*Selected extract:*
----------

Photo: From my front yard. Sun and the fire beneath a walnut tree named “Artemis”.

The November writing experiment is over. There are now 52,542 words written by hand in a single large sketch book. I wonder “Now what?”. I feel out of sorts. And I feel like I met my life’s purpose in living the creative process. I dreamt about my book last night. My first real mentor came to me. We shared fine coffee around my kitchen table. I could actually smell the beans in the coffee grinder… delicious. In the dream she read every line of my tome, made suggestions and then placed the book in my hands. She said “Now is the time to write a new story.” I remember feeling disappointed and a little excited by the prospect. She smiled at me and walked out my front door into a sunny spring day.

I woke up to a Northwest morning of muscular winds and waves of rain. I felt keen to remember her face and her hand on mine when she handed the book back to me. I thought: “She died ten years ago and here she is still helping me to stretch my self limitations.” I wanted to be happy and grateful. But the rain had a way of seeping into my heart. Because I also woke with the weight of losing someone beloved this week. And next week marks two years since she, a song of my heart, died.

I felt the wind of this past Fall coming in off the glaciers of Mt. Shasta. I remembered the laughter of friends in the Autumnal sun, all of us hiking down to the most beautiful lake in the woods. I remembered how a shaft of sun bent in through the branches of a great tree and lit her hair and eyes by the outdoor fireplace. And I remembered the cloudy year of sitting alone in my quiet house. Then I thought about my mentor’s advice: “…time to write a new story.” She’s right again. Perhaps part of the new story is about how to stay connected with this world, this moment and the rich and transitory sensations of being alive. The rest of the story is a mystery. I guess I’ll have to write it…maybe even live it. The tale begins with a friend and mentor’s hand upon mine. It begins after someone has read every scrawled messy word, looks up and says “I love you even more than I knew.” It begins with someone who actually wants to share my ordinary full life. It begins with me.

Unconditional love comes from many surprising places: a storm, a dream, a voice of the dead or even a bent shaft of sun around the fire. Unconditional love usually appears in seemingly ordinary events. Unconditional love begins with simple attention and circles around into gratitude.

Thank you for sharing this brief journey with me. I’ll write to you next week and then close this portion of the story. Who knows what will begin after that?

PS The name of my book is The Weight of Beauty.

----------

*The input:*
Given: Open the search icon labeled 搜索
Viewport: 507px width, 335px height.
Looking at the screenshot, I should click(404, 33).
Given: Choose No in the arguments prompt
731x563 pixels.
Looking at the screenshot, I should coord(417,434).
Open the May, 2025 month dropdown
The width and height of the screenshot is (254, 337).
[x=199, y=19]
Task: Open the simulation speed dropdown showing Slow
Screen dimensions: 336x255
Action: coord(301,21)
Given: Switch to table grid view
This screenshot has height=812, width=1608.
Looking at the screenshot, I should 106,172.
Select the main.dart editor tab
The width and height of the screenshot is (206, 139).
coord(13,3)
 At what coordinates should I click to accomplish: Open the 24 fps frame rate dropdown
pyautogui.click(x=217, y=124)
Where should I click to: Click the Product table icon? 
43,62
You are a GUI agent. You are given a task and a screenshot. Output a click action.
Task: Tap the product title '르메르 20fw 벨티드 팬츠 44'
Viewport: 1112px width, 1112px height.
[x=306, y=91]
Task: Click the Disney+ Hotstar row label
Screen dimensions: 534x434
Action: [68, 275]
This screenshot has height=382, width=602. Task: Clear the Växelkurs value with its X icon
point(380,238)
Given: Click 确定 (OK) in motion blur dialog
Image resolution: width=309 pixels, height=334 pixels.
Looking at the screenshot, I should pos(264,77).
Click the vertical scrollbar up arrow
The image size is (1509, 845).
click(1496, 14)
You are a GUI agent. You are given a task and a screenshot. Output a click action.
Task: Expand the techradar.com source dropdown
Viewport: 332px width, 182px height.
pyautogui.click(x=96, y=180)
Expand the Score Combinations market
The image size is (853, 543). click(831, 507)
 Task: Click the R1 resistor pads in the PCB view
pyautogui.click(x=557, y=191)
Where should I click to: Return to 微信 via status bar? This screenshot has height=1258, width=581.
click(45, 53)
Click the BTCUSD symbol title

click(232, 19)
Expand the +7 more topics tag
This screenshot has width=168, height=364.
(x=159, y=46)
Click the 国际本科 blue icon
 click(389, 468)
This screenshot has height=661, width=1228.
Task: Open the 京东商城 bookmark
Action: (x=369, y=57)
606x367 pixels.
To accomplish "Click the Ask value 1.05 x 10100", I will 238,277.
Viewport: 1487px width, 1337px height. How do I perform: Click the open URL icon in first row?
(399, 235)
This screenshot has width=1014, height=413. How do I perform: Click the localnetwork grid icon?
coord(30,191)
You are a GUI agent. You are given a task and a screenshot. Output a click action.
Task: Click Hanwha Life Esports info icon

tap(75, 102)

----------

*Tasks:*
a: Duplicate the passage from the piece about the November writing experiment, starting with "Thank you for" and going on through "Weight of Beauty.".
b: In the entries, starting with the line with "Task: Click the Disney+ Hotstar row label" and going on through the end of the entries, put "Open" in place of "Expand". Return only those lines, with nothing else changed.

*Final results:*
a:
Thank you for sharing this brief journey with me. I’ll write to you next week and then close this portion of the story. Who knows what will begin after that?

PS The name of my book is The Weight of Beauty.

b:
Task: Click the Disney+ Hotstar row label
Screen dimensions: 534x434
Action: [68, 275]
This screenshot has height=382, width=602. Task: Clear the Växelkurs value with its X icon
point(380,238)
Given: Click 确定 (OK) in motion blur dialog
Image resolution: width=309 pixels, height=334 pixels.
Looking at the screenshot, I should pos(264,77).
Click the vertical scrollbar up arrow
The image size is (1509, 845).
click(1496, 14)
You are a GUI agent. You are given a task and a screenshot. Output a click action.
Task: Open the techradar.com source dropdown
Viewport: 332px width, 182px height.
pyautogui.click(x=96, y=180)
Open the Score Combinations market
The image size is (853, 543). click(831, 507)
 Task: Click the R1 resistor pads in the PCB view
pyautogui.click(x=557, y=191)
Where should I click to: Return to 微信 via status bar? This screenshot has height=1258, width=581.
click(45, 53)
Click the BTCUSD symbol title

click(232, 19)
Open the +7 more topics tag
This screenshot has width=168, height=364.
(x=159, y=46)
Click the 国际本科 blue icon
 click(389, 468)
This screenshot has height=661, width=1228.
Task: Open the 京东商城 bookmark
Action: (x=369, y=57)
606x367 pixels.
To accomplish "Click the Ask value 1.05 x 10100", I will 238,277.
Viewport: 1487px width, 1337px height. How do I perform: Click the open URL icon in first row?
(399, 235)
This screenshot has width=1014, height=413. How do I perform: Click the localnetwork grid icon?
coord(30,191)
You are a GUI agent. You are given a task and a screenshot. Output a click action.
Task: Click Hanwha Life Esports info icon

tap(75, 102)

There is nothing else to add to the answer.